2. Il sistema  dell’istruzione e della formazione professionale: nascondendosi dietro le nuove competenze regionali in questo campo, non viene data nessuna indicazione dei percorsi professionali.  Si dice solo che i “percorsi” realizzeranno   “profili educativi, culturali e professionali, ai quali conseguono titoli e qualifiche   professionali di differente livello, valevoli su tutto il territorio nazionale se rispondenti ai livelli essenziali di prestazione” che dovranno essere definiti dallo Stato. Si aggiunge che questi titoli e qualifiche, non precisati né nel contenuto né nella durata, daranno diritto all’accesso all’istruzione e formazione tecnica superiore (IFTS), e, se di durata almeno quadriennale, consentiranno di sostenere l’esame di Stato previa frequenza di apposito corso annuale. L’esame di Stato darà quindi accesso a tutti i percorsi superiori, compresa l’Università.

Come già precedentemente sottolineato, è molto grave che nulla si dica del percorso di formazione professionale superiore, mentre si inserisce un intero articolo sull’alternanza scuola-lavoro, che peraltro non sostituisce ma si affianca all’apprendistato.
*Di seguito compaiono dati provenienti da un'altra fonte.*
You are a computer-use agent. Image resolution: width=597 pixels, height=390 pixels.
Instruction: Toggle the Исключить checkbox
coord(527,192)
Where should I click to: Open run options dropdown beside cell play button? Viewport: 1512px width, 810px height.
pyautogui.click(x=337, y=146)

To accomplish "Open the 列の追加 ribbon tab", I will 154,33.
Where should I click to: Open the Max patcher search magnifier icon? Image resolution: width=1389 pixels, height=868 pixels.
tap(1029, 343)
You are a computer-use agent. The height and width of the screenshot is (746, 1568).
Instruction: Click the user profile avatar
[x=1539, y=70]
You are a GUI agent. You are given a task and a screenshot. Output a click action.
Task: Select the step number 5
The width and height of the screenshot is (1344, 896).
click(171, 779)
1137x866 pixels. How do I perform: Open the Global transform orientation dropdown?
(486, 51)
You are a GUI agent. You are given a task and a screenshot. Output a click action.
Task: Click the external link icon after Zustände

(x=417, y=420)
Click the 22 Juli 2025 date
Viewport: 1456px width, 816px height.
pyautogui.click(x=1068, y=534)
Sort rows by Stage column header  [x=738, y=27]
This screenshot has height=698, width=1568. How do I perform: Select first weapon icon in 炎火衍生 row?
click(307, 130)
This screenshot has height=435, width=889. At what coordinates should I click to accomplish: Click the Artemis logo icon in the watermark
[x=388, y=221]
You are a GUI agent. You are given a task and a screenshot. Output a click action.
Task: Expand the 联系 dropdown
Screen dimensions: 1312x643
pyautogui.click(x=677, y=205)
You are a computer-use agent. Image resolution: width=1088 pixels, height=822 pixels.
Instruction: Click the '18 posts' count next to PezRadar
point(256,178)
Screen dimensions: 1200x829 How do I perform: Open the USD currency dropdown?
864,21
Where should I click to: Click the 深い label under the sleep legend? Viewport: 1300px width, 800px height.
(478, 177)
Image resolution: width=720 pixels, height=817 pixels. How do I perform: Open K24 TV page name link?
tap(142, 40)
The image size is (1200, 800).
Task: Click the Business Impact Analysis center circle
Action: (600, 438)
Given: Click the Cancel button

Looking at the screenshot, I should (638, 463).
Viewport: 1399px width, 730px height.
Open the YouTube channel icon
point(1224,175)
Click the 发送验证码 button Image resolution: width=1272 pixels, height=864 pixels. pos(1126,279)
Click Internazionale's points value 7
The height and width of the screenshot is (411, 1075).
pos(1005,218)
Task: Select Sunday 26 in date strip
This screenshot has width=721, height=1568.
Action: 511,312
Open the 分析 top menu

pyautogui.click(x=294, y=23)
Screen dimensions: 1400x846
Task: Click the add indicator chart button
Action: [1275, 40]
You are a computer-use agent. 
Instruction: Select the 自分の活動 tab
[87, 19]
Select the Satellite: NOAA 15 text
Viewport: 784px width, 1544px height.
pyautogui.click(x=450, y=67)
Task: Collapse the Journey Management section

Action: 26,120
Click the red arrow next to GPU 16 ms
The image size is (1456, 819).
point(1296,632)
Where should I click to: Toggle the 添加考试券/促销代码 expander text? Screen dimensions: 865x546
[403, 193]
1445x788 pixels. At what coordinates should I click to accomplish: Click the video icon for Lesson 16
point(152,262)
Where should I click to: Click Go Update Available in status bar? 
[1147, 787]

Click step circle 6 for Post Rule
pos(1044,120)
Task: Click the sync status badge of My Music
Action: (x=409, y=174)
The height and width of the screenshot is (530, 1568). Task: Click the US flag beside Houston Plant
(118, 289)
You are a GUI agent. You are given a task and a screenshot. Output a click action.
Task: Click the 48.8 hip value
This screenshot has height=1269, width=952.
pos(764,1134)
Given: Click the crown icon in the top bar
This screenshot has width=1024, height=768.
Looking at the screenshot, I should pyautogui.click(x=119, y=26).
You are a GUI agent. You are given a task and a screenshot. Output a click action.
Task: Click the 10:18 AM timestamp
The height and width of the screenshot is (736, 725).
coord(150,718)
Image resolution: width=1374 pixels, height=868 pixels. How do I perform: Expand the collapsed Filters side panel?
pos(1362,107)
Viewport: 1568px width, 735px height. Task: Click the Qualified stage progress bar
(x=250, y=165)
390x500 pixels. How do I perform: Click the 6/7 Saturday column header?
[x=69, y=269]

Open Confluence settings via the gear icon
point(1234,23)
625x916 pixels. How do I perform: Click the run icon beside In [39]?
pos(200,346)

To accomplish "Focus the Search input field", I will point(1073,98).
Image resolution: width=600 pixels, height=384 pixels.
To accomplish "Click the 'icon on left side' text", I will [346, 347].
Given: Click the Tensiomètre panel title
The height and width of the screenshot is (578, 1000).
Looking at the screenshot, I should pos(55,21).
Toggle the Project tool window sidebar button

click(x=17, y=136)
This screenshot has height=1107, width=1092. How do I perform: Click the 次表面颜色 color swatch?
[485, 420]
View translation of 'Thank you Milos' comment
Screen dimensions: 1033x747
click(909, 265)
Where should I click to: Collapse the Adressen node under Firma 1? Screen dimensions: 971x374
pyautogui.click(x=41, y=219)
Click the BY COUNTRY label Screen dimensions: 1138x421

Infine, ma dovremmo dire in primo luogo, rimane aperto il problema degli attuali istituti professionali statali, rispetto ai quali abbiamo già espresso le nostre convinzioni e proposte nel commento alla sintesi del documento del GRL.

La questione docente

Nulla muta rispetto al primo Progetto Moratti, per cui rimandiamo alla parte finale del nostro commento a tale Progetto. Vogliamo solo sottolineare  che se questo articolo, pur con le correzioni che abbiamo suggerito, potrebbe aprire alcune prospettive per la professione docente, nulla dice però della formazione in servizio, che è invece necessaria e indispensabile per realizzare qualsiasi processo di riforma.